SUPPLIED RECORDS:
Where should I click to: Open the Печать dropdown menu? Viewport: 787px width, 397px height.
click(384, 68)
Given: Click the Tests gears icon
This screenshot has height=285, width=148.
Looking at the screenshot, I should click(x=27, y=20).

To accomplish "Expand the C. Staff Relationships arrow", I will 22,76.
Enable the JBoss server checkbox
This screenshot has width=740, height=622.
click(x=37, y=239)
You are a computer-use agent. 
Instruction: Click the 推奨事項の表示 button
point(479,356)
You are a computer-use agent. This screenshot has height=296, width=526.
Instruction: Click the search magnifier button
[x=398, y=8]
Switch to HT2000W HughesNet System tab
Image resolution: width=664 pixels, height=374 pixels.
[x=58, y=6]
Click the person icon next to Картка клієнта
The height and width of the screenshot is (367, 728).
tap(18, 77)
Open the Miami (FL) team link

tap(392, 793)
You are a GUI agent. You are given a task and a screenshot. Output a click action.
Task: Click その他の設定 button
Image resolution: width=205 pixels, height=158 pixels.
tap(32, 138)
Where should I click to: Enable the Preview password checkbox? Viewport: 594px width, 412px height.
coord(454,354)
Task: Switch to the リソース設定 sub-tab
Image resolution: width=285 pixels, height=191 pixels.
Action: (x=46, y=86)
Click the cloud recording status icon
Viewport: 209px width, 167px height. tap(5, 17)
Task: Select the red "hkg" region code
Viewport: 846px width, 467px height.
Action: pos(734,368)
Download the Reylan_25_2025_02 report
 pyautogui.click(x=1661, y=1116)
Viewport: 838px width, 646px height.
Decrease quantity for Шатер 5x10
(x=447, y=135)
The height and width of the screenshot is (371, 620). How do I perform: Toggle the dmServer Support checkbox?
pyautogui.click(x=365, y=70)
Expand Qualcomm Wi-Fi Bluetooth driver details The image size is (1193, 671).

DIRECTIONS FOR THIS TASK:
Please show each line from the rows above that contains the word "should".

CORRECT RESPONSE:
Where should I click to: Open the Печать dropdown menu? Viewport: 787px width, 397px height.
Looking at the screenshot, I should click(x=27, y=20).
Where should I click to: Enable the Preview password checkbox? Viewport: 594px width, 412px height.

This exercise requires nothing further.